« La rumeur d’un pas libre » : l’œuvre de Loránd Gáspár (par Matthieu Gosztola)
Loránd Gáspár écrit dans « György Kurtág ou la composition musicale infinie », texte présent dans, daté d’octobre 2005, le 918e numéro de la revue Europe : « Un des traits de la structure, de la constitution de sa création musicale, mais je suppose que cette caractéristique s’étend à sa façon de s’ouvrir à sa vie, c’est d’avoir su toujours suivre très clairement ses intuitions, la singularité de son expérience de la vie, celle de sentir, de percevoir, d’approfondir le fait d’être ici et maintenant, d’épurer sans cesse les lignes de force, les nerfs de sa recherche, sans jamais s’y enfermer ». Cette évocation du compositeur hongrois conviendrait parfaitement à l’œuvre et à la vie propres de Gáspár. Madeleine Renouard, en ouverture du numéro d’Europe que nous venons d’évoquer, résume : « Gáspár occupe dans le champ des Lettres françaises une position unique. Sa langue maternelle n’est pas le français – “ma langue natale comme tu sais te taire”, écrit-il. Traversant “déserts et montagnes”, il a passé le plus clair de son temps à soigner des malades à l’hôpital. Il est donc doublement poète si l’on accepte la définition de Georges Perros dans Papiers collés : “Poème. Un homme est mourant. MOURANT. On le transporte à la clinique. On le sauve. Le poème, c’est l’opération” ».

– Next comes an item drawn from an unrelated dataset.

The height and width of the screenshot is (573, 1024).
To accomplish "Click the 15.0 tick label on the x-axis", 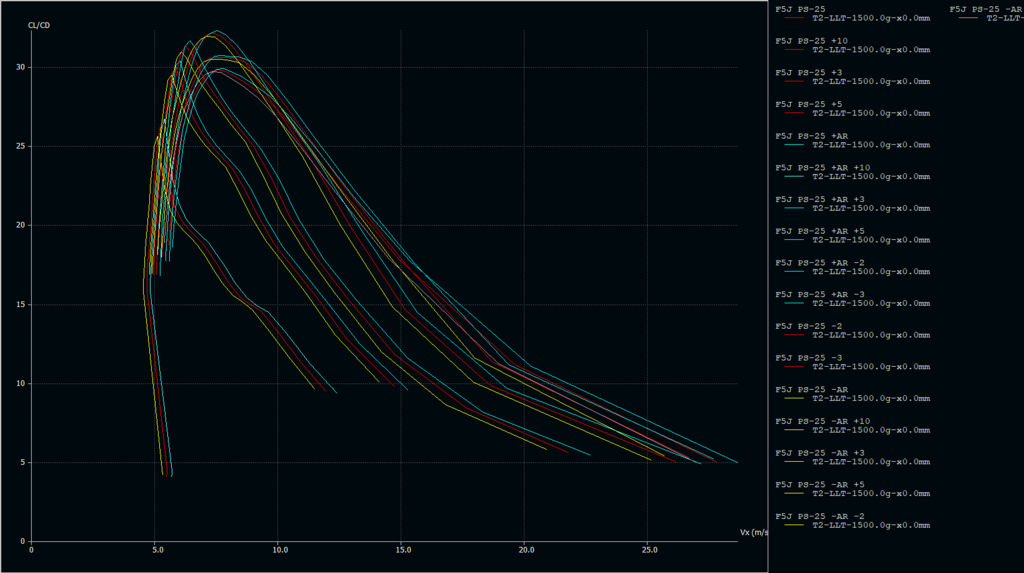I will click(x=403, y=549).
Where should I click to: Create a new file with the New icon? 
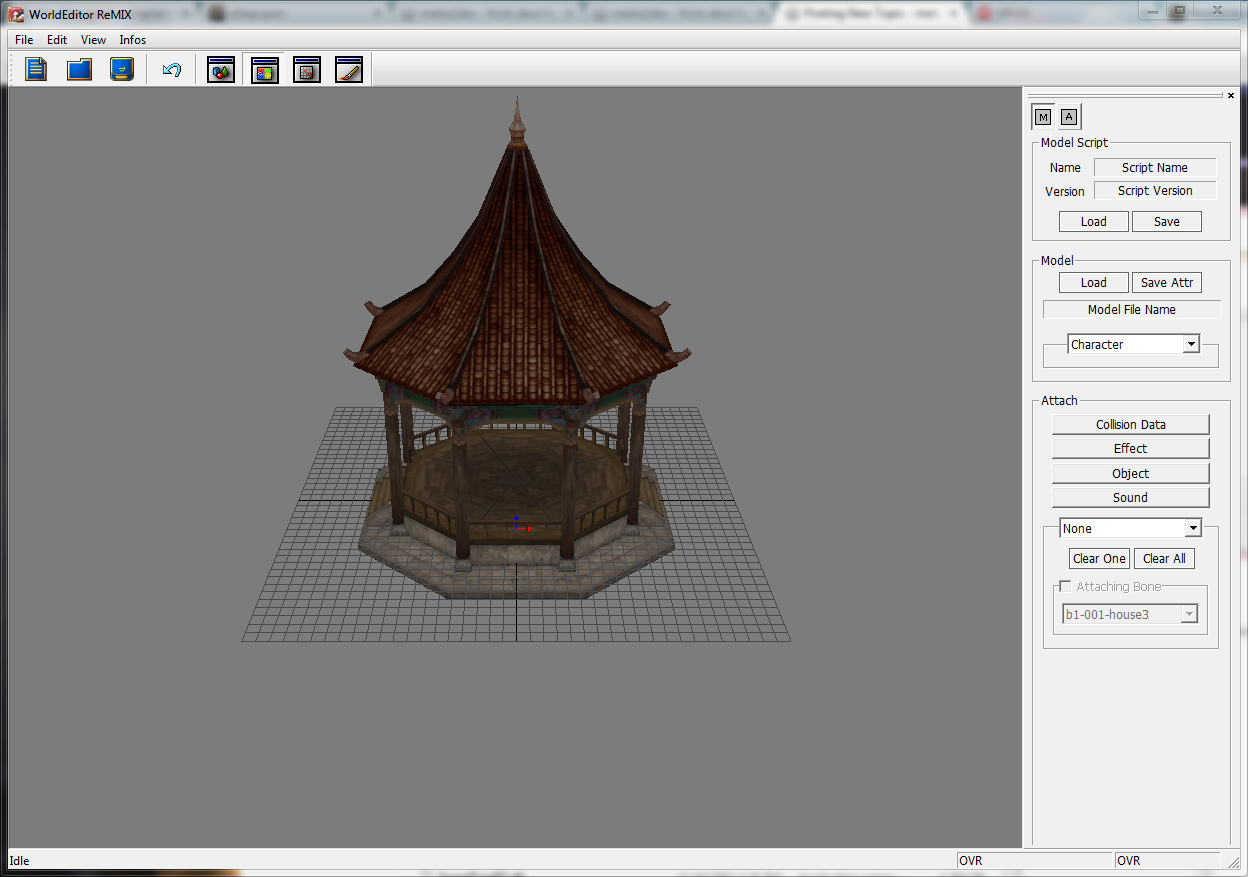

« La langue de poésie ne se laisse enfermer en aucune catégorie, précise Gáspár, ne se peut résumer à aucune fonction ou formule. Ni instrument, ni ornement, elle scrute une parole qui charrie les âges et l’espace fuyant, fondatrice de pierre et d’histoire, lieu d’accueil de leur poussière. Elle se meut à même l’énergie qui fait les empires et les perd. […] Elle est langage inaugural, langage des langages, puissance de liaison et de disjonction, de construction et de dissolution. Elle est investie du mouvement modeleur, du devenir musical de la matière du monde. […] Elle est cette arrière-cour délabrée, envahie d’herbes, les murs couverts de lichens, où s’attarde un instant la lumière du soir. […] blanches parois d’oiseaux reposés / fossiles au hasard dans les couches du jour / eaux peintes de nos passages / les fonds tremblent encore ».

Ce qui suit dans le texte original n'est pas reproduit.